■ **WORK INSTRUCTION**
Repeat the entries below exactly, missing none.

═══ EXTRACTED DATA

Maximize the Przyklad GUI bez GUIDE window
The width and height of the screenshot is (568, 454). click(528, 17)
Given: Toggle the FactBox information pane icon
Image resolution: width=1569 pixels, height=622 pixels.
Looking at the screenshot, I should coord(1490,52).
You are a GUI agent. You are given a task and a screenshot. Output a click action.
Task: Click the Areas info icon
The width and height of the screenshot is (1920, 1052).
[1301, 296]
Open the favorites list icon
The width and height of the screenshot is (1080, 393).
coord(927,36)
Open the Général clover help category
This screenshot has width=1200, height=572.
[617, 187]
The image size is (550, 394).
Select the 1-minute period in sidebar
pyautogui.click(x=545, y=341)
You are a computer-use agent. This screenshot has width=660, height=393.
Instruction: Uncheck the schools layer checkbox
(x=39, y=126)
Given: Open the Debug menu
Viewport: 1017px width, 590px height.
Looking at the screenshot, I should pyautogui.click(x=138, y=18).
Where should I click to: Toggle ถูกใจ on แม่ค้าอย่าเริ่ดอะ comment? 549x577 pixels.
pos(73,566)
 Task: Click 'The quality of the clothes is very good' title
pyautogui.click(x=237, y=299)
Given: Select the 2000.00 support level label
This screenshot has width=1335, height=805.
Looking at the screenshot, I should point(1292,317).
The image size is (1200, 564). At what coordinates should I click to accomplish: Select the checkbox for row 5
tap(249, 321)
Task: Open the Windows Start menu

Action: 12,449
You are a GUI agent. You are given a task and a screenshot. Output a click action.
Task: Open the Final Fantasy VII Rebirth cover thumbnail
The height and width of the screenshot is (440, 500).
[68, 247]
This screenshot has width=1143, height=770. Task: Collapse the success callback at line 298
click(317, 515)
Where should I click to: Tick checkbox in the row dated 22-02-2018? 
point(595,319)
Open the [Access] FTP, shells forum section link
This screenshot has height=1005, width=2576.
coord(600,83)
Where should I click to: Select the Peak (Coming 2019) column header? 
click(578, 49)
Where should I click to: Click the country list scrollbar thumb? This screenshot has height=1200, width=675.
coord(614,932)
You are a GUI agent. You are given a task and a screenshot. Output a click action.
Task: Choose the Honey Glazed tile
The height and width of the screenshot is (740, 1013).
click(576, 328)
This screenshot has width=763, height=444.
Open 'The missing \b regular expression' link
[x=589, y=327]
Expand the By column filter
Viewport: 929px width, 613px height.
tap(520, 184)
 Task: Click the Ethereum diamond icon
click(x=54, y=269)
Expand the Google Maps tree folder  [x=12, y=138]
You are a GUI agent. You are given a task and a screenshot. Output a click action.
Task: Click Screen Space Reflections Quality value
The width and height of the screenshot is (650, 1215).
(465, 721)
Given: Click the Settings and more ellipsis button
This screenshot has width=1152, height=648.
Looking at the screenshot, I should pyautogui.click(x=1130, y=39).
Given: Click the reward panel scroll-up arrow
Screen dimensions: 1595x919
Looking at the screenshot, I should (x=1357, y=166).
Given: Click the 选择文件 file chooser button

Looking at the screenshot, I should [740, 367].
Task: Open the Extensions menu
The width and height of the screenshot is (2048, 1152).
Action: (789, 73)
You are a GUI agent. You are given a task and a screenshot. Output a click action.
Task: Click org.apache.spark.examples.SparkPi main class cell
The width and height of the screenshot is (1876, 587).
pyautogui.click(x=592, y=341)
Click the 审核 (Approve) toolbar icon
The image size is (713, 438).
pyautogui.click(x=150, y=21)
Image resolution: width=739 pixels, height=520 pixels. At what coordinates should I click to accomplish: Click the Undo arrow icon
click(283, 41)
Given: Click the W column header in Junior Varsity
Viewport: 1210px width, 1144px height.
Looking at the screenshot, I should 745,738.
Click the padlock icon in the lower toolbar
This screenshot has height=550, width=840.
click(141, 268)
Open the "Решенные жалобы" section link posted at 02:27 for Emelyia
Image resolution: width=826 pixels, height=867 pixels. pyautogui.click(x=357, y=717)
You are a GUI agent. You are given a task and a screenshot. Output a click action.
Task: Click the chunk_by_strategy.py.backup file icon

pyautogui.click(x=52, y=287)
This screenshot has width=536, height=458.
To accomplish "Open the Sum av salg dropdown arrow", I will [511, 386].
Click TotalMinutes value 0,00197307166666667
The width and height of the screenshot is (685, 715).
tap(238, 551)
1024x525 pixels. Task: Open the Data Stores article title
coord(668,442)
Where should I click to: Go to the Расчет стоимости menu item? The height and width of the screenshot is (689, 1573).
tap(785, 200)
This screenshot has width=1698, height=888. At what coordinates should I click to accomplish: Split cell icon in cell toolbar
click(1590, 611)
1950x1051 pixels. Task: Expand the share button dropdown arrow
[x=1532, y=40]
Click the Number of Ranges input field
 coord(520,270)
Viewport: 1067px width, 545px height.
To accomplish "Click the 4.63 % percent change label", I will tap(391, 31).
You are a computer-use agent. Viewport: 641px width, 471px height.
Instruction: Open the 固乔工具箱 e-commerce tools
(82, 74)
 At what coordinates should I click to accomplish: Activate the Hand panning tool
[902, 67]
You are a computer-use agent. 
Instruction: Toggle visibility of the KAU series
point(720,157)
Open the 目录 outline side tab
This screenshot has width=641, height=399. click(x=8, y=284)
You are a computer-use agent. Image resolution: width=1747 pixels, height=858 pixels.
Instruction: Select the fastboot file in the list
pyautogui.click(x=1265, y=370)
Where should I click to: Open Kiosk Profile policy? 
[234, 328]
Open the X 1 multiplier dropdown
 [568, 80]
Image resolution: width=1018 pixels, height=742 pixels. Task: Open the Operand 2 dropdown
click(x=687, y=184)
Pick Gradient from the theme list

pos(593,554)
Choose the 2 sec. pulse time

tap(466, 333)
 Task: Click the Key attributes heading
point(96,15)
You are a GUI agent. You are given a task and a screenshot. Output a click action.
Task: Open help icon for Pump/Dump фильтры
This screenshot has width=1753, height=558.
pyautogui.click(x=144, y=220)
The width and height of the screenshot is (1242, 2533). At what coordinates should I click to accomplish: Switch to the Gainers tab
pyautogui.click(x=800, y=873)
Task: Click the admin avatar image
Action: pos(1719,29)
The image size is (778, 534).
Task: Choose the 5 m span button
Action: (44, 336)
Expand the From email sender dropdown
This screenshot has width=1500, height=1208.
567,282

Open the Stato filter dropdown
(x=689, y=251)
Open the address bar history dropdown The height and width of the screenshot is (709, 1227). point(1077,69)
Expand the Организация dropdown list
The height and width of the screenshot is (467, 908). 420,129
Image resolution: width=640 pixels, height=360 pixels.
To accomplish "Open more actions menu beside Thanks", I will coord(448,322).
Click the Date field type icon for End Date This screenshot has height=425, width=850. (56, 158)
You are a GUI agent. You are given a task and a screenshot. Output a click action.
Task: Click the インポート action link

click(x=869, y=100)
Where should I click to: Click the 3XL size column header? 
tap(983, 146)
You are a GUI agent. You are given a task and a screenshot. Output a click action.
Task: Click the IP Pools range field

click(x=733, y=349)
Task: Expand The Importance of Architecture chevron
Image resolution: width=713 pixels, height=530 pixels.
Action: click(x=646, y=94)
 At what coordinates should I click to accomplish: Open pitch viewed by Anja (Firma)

══════

■ **RESPONSE TO THIS TASK**
Maximize the Przyklad GUI bez GUIDE window
The width and height of the screenshot is (568, 454). click(528, 17)
Given: Toggle the FactBox information pane icon
Image resolution: width=1569 pixels, height=622 pixels.
Looking at the screenshot, I should coord(1490,52).
You are a GUI agent. You are given a task and a screenshot. Output a click action.
Task: Click the Areas info icon
The width and height of the screenshot is (1920, 1052).
[1301, 296]
Open the favorites list icon
The width and height of the screenshot is (1080, 393).
coord(927,36)
Open the Général clover help category
This screenshot has width=1200, height=572.
[617, 187]
The image size is (550, 394).
Select the 1-minute period in sidebar
pyautogui.click(x=545, y=341)
You are a computer-use agent. This screenshot has width=660, height=393.
Instruction: Uncheck the schools layer checkbox
(x=39, y=126)
Given: Open the Debug menu
Viewport: 1017px width, 590px height.
Looking at the screenshot, I should pyautogui.click(x=138, y=18).
Where should I click to: Toggle ถูกใจ on แม่ค้าอย่าเริ่ดอะ comment? 549x577 pixels.
pos(73,566)
 Task: Click 'The quality of the clothes is very good' title
pyautogui.click(x=237, y=299)
Given: Select the 2000.00 support level label
This screenshot has width=1335, height=805.
Looking at the screenshot, I should point(1292,317).
The image size is (1200, 564). At what coordinates should I click to accomplish: Select the checkbox for row 5
tap(249, 321)
Task: Open the Windows Start menu

Action: 12,449
You are a GUI agent. You are given a task and a screenshot. Output a click action.
Task: Open the Final Fantasy VII Rebirth cover thumbnail
The height and width of the screenshot is (440, 500).
[68, 247]
This screenshot has width=1143, height=770. Task: Collapse the success callback at line 298
click(317, 515)
Where should I click to: Tick checkbox in the row dated 22-02-2018? 
point(595,319)
Open the [Access] FTP, shells forum section link
This screenshot has height=1005, width=2576.
coord(600,83)
Where should I click to: Select the Peak (Coming 2019) column header? 
click(578, 49)
Where should I click to: Click the country list scrollbar thumb? This screenshot has height=1200, width=675.
coord(614,932)
You are a GUI agent. You are given a task and a screenshot. Output a click action.
Task: Choose the Honey Glazed tile
The height and width of the screenshot is (740, 1013).
click(576, 328)
This screenshot has width=763, height=444.
Open 'The missing \b regular expression' link
[x=589, y=327]
Expand the By column filter
Viewport: 929px width, 613px height.
tap(520, 184)
 Task: Click the Ethereum diamond icon
click(x=54, y=269)
Expand the Google Maps tree folder  [x=12, y=138]
You are a GUI agent. You are given a task and a screenshot. Output a click action.
Task: Click Screen Space Reflections Quality value
The width and height of the screenshot is (650, 1215).
(465, 721)
Given: Click the Settings and more ellipsis button
This screenshot has width=1152, height=648.
Looking at the screenshot, I should pyautogui.click(x=1130, y=39).
Given: Click the reward panel scroll-up arrow
Screen dimensions: 1595x919
Looking at the screenshot, I should (x=1357, y=166).
Given: Click the 选择文件 file chooser button

Looking at the screenshot, I should [740, 367].
Task: Open the Extensions menu
The width and height of the screenshot is (2048, 1152).
Action: (789, 73)
You are a GUI agent. You are given a task and a screenshot. Output a click action.
Task: Click org.apache.spark.examples.SparkPi main class cell
The width and height of the screenshot is (1876, 587).
pyautogui.click(x=592, y=341)
Click the 审核 (Approve) toolbar icon
The image size is (713, 438).
pyautogui.click(x=150, y=21)
Image resolution: width=739 pixels, height=520 pixels. At what coordinates should I click to accomplish: Click the Undo arrow icon
click(283, 41)
Given: Click the W column header in Junior Varsity
Viewport: 1210px width, 1144px height.
Looking at the screenshot, I should 745,738.
Click the padlock icon in the lower toolbar
This screenshot has height=550, width=840.
click(141, 268)
Open the "Решенные жалобы" section link posted at 02:27 for Emelyia
Image resolution: width=826 pixels, height=867 pixels. pyautogui.click(x=357, y=717)
You are a GUI agent. You are given a task and a screenshot. Output a click action.
Task: Click the chunk_by_strategy.py.backup file icon

pyautogui.click(x=52, y=287)
This screenshot has width=536, height=458.
To accomplish "Open the Sum av salg dropdown arrow", I will [511, 386].
Click TotalMinutes value 0,00197307166666667
The width and height of the screenshot is (685, 715).
tap(238, 551)
1024x525 pixels. Task: Open the Data Stores article title
coord(668,442)
Where should I click to: Go to the Расчет стоимости menu item? The height and width of the screenshot is (689, 1573).
tap(785, 200)
This screenshot has width=1698, height=888. At what coordinates should I click to accomplish: Split cell icon in cell toolbar
click(1590, 611)
1950x1051 pixels. Task: Expand the share button dropdown arrow
[x=1532, y=40]
Click the Number of Ranges input field
 coord(520,270)
Viewport: 1067px width, 545px height.
To accomplish "Click the 4.63 % percent change label", I will tap(391, 31).
You are a computer-use agent. Viewport: 641px width, 471px height.
Instruction: Open the 固乔工具箱 e-commerce tools
(82, 74)
 At what coordinates should I click to accomplish: Activate the Hand panning tool
[902, 67]
You are a computer-use agent. 
Instruction: Toggle visibility of the KAU series
point(720,157)
Open the 目录 outline side tab
This screenshot has width=641, height=399. click(x=8, y=284)
You are a computer-use agent. Image resolution: width=1747 pixels, height=858 pixels.
Instruction: Select the fastboot file in the list
pyautogui.click(x=1265, y=370)
Where should I click to: Open Kiosk Profile policy? 
[234, 328]
Open the X 1 multiplier dropdown
 [568, 80]
Image resolution: width=1018 pixels, height=742 pixels. Task: Open the Operand 2 dropdown
click(x=687, y=184)
Pick Gradient from the theme list

pos(593,554)
Choose the 2 sec. pulse time

tap(466, 333)
 Task: Click the Key attributes heading
point(96,15)
You are a GUI agent. You are given a task and a screenshot. Output a click action.
Task: Open help icon for Pump/Dump фильтры
This screenshot has width=1753, height=558.
pyautogui.click(x=144, y=220)
The width and height of the screenshot is (1242, 2533). At what coordinates should I click to accomplish: Switch to the Gainers tab
pyautogui.click(x=800, y=873)
Task: Click the admin avatar image
Action: pos(1719,29)
The image size is (778, 534).
Task: Choose the 5 m span button
Action: (44, 336)
Expand the From email sender dropdown
This screenshot has width=1500, height=1208.
567,282

Open the Stato filter dropdown
(x=689, y=251)
Open the address bar history dropdown The height and width of the screenshot is (709, 1227). point(1077,69)
Expand the Организация dropdown list
The height and width of the screenshot is (467, 908). 420,129
Image resolution: width=640 pixels, height=360 pixels.
To accomplish "Open more actions menu beside Thanks", I will coord(448,322).
Click the Date field type icon for End Date This screenshot has height=425, width=850. (56, 158)
You are a GUI agent. You are given a task and a screenshot. Output a click action.
Task: Click the インポート action link

click(x=869, y=100)
Where should I click to: Click the 3XL size column header? 
tap(983, 146)
You are a GUI agent. You are given a task and a screenshot. Output a click action.
Task: Click the IP Pools range field

click(x=733, y=349)
Task: Expand The Importance of Architecture chevron
Image resolution: width=713 pixels, height=530 pixels.
Action: click(x=646, y=94)
 At what coordinates should I click to accomplish: Open pitch viewed by Anja (Firma)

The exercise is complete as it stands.